Once he was "formally" in the Air Force, General Jumper served in a series of challenging posts that has schooled him in the lessons of leadership: combat missions in Vietnam, command positions in the squadron and wing levels, to the U.S. Air Forces in Europe and the Air Combat Command. General Jumper understands that we’re living in a period of transition, when the threats of the Cold War have receded, and the new challenges of the 21st Century have not yet fully emerged. He will continue to lead the transition of our Air Force that General Ryan began—from a force that won the Cold War to a force for the 21st Century—one that can face challenges from sources that we cannot yet know. And so, John and Ellen, we congratulate you and we welcome you.

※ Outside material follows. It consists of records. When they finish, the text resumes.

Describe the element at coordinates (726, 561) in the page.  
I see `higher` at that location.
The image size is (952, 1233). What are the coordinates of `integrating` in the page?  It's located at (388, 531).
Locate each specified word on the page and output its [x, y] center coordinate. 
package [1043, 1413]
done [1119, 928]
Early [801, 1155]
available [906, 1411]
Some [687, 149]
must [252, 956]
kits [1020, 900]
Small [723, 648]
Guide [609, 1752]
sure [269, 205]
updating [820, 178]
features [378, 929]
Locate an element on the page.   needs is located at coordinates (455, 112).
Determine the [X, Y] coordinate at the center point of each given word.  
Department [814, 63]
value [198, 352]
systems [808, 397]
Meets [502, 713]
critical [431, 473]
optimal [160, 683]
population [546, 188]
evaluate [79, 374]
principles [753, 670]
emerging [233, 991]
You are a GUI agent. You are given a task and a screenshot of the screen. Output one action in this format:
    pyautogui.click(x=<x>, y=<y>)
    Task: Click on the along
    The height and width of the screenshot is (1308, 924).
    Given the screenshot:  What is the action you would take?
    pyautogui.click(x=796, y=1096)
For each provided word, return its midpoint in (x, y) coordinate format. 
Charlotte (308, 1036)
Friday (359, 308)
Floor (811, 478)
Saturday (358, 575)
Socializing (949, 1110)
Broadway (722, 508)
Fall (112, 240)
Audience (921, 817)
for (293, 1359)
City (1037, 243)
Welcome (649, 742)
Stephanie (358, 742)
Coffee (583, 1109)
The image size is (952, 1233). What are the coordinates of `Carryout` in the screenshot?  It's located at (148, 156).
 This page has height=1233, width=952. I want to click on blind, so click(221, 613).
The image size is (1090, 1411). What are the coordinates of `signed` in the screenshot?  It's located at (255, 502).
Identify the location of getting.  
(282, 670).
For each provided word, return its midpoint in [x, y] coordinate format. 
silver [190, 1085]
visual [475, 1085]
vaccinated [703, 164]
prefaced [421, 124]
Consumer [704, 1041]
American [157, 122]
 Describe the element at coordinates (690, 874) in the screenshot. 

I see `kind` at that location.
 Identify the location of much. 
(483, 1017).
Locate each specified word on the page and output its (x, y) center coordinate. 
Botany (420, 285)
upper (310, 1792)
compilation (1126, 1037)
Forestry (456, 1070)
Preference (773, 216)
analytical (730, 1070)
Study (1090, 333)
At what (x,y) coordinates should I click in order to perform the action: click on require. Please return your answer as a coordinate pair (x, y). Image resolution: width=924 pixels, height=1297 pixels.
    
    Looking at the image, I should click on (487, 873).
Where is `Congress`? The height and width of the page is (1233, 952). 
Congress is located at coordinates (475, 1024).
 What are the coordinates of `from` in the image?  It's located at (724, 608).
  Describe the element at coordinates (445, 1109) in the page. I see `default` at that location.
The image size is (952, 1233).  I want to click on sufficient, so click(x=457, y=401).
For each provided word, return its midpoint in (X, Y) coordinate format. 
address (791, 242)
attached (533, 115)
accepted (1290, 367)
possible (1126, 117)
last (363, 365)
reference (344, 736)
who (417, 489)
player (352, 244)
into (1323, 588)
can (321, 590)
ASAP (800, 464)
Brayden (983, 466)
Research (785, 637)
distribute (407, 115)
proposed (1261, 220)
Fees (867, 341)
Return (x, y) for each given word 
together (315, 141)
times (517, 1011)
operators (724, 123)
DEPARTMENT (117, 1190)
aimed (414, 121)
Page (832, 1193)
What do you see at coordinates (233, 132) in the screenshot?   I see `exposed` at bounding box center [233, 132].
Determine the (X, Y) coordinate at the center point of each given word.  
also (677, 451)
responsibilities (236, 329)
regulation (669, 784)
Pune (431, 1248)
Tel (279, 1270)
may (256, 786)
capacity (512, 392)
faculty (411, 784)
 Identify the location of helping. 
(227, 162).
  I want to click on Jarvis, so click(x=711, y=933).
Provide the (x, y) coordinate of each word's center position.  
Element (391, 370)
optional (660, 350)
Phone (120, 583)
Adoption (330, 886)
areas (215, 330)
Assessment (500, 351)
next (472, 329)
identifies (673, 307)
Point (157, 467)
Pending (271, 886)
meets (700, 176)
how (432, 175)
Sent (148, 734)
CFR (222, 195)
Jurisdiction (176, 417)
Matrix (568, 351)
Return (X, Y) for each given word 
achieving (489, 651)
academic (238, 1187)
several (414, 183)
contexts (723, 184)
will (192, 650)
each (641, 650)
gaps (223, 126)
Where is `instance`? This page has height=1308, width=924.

I mentioned a story to General Ryan the other day that has an important message about service—and certainly all those gathered here understand the importance of service. I said, Mike, on the day when you no longer put on your uniform, think about the old soldier who went home after a life of service. He looked around, he saw how his hometown had prospered, and said to his wife, "You know, maybe I should have stayed here. Look at the parks, the factories, the schools, the banks, the new homes. It’s a good place."
His wife replied: "Yes, but you made it possible for all this to happen."
So Mike, remember that. Every time you see youngsters playing and having a good time, couples starting out, a safer world, a more prosperous world, and most of all, a world of freedom, it is, in no small part, because of you and the magnificent Air Force team that you have helped to build and lead. Mike, we all join in thanking you for your remarkable service. To Jane and to you, good luck and Godspeed. [Applause.]